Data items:
_ _ _ _ _ _ _
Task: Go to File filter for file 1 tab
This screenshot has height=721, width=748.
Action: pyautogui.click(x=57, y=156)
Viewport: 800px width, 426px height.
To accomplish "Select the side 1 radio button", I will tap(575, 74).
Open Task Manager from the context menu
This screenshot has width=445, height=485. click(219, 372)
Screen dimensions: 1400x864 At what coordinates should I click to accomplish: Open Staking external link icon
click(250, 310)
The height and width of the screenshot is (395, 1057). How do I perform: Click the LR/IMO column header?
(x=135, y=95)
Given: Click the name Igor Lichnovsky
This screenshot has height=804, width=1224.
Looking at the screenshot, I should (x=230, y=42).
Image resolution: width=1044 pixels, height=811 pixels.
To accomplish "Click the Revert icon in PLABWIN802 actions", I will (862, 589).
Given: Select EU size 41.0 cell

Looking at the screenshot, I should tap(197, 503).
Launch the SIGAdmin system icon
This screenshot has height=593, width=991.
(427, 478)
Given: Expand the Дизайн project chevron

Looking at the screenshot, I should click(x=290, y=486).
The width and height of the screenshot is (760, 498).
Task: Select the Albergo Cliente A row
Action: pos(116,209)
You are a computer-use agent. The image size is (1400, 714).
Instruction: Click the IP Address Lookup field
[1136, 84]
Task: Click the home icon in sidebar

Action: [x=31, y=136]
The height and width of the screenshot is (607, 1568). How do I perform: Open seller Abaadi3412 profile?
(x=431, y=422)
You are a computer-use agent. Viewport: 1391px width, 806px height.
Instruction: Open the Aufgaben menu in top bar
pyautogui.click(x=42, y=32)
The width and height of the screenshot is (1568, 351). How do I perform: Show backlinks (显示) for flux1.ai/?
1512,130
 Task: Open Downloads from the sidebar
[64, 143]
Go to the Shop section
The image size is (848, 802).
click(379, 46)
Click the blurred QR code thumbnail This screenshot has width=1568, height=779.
_ _ _ _ _ _ _
Required action:
Only a number is wanted here: the tally of lines in the entries that include the word "agent".

Result of this exercise:
2